Confusion matrix highlighting Ezri-Dax misidentification

And (spoilers) a show’s fan will be delighted to see the confusion between Jadzia Dax and Ezri Dax, beautifully mirroring these characters’ confusion between themselves! The yellow boxes in the plot above are situations when the speaker is either Ezri or Dax, and the arrows highlight where they are mis-identified as each other.

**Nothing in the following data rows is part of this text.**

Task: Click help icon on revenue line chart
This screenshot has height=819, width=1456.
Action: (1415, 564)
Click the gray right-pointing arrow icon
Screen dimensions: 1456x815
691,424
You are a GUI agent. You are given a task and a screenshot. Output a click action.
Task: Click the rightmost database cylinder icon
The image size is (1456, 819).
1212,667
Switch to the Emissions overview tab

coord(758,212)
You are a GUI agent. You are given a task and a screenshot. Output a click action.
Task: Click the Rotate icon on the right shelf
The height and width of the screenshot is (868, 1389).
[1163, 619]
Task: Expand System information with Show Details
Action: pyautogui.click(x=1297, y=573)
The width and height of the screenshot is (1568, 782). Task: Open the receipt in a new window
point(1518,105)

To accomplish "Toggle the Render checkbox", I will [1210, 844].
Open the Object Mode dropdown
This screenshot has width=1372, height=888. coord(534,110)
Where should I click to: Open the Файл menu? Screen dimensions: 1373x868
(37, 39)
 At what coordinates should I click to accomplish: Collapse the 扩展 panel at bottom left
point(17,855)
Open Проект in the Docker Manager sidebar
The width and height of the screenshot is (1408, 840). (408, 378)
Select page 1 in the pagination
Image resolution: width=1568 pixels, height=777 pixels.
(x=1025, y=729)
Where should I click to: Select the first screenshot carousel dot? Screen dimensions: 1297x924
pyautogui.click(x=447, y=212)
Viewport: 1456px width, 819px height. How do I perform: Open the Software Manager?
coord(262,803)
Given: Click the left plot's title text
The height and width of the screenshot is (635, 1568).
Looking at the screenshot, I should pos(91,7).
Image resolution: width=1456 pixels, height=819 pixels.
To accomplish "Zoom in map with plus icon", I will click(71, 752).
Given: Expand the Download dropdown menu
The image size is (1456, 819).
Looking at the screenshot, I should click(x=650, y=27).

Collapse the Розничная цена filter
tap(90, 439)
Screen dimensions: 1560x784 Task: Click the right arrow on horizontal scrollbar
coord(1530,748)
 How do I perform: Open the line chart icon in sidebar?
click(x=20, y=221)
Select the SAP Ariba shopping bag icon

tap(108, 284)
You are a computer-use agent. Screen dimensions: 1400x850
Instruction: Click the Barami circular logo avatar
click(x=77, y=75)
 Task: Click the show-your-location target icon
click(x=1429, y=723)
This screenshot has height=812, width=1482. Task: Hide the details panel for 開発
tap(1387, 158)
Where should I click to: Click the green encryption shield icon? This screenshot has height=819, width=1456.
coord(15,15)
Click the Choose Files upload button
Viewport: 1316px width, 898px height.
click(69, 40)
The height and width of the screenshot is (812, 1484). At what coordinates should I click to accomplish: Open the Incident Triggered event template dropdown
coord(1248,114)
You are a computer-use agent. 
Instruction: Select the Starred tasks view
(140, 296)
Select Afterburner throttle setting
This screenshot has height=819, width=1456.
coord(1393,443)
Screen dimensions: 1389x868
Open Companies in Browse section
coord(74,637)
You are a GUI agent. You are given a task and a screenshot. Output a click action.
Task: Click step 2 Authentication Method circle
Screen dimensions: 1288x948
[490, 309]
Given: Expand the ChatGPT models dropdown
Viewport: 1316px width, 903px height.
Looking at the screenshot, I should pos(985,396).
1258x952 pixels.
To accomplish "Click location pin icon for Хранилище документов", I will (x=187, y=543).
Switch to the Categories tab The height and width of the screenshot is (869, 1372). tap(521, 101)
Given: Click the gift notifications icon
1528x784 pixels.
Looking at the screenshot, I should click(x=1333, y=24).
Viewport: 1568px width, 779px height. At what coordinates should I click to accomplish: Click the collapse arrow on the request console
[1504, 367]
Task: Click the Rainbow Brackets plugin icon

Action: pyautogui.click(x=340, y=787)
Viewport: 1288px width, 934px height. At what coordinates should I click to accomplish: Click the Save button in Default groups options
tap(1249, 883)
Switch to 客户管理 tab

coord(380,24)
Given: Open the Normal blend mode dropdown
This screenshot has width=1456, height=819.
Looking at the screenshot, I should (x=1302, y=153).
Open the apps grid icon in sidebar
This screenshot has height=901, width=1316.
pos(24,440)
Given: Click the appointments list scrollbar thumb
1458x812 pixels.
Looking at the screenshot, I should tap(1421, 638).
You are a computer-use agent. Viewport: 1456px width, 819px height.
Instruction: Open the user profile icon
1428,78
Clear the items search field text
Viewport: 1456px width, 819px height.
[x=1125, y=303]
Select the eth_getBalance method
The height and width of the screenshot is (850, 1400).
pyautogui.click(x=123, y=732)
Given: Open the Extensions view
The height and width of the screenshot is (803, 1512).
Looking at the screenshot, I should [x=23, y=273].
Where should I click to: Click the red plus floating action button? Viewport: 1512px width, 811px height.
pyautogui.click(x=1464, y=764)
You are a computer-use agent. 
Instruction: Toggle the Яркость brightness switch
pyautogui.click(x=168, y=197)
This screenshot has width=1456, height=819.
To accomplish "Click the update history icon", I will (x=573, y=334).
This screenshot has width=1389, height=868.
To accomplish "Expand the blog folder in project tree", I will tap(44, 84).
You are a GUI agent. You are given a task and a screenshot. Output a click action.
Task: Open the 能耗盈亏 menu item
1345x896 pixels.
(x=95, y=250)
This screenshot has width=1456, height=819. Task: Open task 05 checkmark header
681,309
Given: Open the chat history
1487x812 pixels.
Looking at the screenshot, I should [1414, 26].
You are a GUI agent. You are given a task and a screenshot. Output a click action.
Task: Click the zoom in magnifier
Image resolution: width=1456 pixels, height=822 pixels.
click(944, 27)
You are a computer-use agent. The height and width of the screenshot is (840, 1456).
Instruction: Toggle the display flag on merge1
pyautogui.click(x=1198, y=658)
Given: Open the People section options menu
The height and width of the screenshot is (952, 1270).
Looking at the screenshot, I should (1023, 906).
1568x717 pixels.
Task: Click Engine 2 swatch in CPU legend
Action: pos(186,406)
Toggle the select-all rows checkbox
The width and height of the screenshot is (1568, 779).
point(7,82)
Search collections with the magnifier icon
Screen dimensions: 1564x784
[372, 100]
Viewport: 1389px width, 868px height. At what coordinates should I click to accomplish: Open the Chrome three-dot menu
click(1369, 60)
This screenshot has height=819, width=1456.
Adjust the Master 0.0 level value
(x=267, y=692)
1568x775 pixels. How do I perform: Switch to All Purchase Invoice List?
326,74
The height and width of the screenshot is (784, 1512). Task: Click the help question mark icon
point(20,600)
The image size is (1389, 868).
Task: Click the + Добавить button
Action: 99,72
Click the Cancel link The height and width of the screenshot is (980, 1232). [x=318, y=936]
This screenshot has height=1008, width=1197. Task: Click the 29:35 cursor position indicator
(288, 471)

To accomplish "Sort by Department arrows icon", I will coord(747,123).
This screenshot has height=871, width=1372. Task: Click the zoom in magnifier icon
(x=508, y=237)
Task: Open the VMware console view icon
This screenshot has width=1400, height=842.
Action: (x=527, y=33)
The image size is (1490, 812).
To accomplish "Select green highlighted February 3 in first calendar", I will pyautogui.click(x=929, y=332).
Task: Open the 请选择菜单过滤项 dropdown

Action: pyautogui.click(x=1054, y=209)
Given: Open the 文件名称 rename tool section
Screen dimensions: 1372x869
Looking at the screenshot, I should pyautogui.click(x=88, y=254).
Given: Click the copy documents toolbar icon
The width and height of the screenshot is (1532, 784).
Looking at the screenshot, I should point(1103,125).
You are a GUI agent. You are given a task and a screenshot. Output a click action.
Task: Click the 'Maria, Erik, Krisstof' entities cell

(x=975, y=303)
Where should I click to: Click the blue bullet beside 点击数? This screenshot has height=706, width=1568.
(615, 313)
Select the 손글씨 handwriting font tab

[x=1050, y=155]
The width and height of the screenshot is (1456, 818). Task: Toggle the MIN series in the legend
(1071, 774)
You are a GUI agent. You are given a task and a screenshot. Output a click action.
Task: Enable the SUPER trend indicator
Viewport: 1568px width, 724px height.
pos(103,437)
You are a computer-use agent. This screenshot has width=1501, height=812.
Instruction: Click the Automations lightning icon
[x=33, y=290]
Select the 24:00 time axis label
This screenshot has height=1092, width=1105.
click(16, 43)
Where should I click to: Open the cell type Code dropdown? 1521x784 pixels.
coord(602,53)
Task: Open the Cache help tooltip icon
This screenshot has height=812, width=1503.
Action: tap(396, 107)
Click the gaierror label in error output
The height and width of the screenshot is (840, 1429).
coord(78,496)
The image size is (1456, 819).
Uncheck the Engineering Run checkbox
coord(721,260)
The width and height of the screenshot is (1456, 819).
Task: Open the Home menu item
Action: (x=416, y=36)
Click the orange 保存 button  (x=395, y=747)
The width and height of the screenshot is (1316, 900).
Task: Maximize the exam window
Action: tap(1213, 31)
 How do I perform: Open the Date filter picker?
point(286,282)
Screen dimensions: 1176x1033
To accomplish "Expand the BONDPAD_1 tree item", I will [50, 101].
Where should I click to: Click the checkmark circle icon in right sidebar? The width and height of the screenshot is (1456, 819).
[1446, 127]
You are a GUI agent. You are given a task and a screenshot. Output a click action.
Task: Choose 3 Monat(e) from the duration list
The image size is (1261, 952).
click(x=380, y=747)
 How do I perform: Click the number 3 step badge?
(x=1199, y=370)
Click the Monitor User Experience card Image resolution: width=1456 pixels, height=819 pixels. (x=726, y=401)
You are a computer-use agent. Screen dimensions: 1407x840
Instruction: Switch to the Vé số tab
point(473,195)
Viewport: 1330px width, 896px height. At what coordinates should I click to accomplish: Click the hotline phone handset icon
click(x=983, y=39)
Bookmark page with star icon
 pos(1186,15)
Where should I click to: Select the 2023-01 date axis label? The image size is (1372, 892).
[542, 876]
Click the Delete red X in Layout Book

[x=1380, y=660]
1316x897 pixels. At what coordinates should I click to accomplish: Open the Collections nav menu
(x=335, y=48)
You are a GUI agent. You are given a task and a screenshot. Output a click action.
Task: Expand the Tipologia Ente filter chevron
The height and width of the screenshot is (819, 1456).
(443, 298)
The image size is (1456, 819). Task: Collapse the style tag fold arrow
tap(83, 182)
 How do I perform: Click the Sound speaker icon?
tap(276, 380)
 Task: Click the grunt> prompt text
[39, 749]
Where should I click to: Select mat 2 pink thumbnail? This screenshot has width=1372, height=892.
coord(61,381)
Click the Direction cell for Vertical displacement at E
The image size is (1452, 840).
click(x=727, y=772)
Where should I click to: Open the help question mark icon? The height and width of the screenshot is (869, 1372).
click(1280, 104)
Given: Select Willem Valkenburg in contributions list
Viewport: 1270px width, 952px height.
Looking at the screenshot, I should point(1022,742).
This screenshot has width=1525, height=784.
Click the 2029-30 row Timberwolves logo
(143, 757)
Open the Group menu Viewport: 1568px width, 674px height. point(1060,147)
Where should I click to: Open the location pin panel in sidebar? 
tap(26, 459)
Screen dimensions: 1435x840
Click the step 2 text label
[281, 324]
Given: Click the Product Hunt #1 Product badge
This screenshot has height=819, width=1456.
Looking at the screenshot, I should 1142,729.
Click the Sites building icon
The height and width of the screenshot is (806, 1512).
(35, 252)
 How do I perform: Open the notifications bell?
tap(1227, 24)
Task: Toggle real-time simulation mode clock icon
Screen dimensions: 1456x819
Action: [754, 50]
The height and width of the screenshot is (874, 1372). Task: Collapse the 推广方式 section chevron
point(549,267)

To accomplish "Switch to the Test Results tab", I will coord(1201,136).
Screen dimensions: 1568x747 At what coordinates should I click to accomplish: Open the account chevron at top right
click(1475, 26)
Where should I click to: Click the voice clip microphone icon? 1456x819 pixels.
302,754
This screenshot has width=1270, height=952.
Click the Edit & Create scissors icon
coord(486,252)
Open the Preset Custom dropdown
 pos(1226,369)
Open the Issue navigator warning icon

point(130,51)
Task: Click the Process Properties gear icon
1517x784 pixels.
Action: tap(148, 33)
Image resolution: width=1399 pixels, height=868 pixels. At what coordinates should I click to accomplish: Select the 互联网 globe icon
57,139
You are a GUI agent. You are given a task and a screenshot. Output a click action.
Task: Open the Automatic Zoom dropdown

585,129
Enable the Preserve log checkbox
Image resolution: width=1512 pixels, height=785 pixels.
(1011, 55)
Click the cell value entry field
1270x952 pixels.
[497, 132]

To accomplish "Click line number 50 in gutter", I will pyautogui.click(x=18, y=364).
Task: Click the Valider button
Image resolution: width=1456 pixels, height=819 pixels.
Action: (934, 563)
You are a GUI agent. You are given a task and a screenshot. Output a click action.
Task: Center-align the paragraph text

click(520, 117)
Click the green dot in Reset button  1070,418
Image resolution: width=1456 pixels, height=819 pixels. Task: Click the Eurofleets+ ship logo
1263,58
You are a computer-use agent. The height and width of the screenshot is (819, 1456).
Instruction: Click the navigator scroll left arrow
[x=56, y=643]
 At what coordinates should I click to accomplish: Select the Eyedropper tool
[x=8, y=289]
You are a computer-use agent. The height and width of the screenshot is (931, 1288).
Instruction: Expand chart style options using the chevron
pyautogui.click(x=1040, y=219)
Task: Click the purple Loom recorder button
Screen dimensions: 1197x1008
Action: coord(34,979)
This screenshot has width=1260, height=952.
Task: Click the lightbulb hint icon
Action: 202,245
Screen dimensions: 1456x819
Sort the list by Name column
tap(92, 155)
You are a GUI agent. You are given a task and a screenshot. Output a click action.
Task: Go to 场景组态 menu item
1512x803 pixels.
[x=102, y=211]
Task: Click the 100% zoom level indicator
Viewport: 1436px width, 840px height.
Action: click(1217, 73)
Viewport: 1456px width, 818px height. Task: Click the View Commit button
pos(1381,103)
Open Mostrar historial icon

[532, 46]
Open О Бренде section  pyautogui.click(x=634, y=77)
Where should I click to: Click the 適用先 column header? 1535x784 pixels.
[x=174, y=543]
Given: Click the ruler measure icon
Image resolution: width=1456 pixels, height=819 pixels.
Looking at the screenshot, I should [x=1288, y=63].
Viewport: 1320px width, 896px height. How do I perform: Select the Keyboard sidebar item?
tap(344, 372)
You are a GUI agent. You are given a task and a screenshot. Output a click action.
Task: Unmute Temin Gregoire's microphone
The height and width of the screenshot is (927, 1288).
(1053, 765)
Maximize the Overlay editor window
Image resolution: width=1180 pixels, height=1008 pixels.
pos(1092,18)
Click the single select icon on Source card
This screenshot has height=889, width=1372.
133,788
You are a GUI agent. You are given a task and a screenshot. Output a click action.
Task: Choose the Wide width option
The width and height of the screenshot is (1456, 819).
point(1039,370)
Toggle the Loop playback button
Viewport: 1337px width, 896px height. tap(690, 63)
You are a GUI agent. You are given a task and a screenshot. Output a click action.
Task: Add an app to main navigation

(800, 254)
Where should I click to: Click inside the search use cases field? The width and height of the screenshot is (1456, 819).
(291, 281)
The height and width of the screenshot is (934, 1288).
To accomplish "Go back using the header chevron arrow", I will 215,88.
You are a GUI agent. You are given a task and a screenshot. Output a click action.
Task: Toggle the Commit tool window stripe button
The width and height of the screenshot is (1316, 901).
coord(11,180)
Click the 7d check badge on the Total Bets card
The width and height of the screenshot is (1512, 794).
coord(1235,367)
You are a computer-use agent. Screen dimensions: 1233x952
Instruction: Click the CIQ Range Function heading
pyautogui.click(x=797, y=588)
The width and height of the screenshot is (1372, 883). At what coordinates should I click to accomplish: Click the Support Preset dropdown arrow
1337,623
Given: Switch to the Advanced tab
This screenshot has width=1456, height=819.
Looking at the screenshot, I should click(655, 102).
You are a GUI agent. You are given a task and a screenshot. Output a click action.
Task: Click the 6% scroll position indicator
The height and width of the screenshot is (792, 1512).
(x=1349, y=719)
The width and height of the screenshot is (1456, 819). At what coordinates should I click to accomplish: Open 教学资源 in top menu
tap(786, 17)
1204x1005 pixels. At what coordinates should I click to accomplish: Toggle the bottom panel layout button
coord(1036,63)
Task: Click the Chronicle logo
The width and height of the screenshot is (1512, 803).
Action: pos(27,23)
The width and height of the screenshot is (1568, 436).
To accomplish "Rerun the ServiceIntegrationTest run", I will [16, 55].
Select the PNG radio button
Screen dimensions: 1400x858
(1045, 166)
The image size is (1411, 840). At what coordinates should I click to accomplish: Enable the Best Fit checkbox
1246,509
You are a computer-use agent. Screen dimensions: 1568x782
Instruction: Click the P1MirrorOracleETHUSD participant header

I additionally wanted to check how well this model could perform relative to a human who is a fan of the show (myself). After testing myself with 150 dialogues, I got 32 correct answers giving me an accuracy of about 21%. It is actually really hard! How do you identify someone who says What does he want with us?, would you correctly identify that line as spoken by Dax? The model might not be able to outperform a human, but the fact that it even comes close is astonishing! Here’s my personal confusion matrix for reference:

Confusion matrix for trained human fan

We can extend the use of this model to make predictions about which character is most likely to have said some line that never actually appears in the show. Up until this point I’ve shown you the character that the model believes most likely spoke, but it actually returns a probability of the line being spoken for each character, based on the model’s confidence. For example, here are a series of lines I’ve invented to be very typical for a character and that sound like they are from the show. We can see when the model is confident in the hypothetical speaker, and when it has more doubts.

Predicted speakers based on invented stereotypical lines

Although less useful, it can be a lot of fun to do this with lines from other franchises and see which DS9 character best fits the role:

Predicted speakers based on lines from other franchises

All together I’d call this project a success. With a MacbookPro, internet searches, one and a half weeks, and some data, you really can build an AI / neural network from scratch with no experience on the subject! RNN’s are just one of a great many frameworks for a neural network, but it was a great challenge to get started in this burgeoning field. Not only did I learn a lot about neural networks, but a lot about one of my favourite shows at the same time!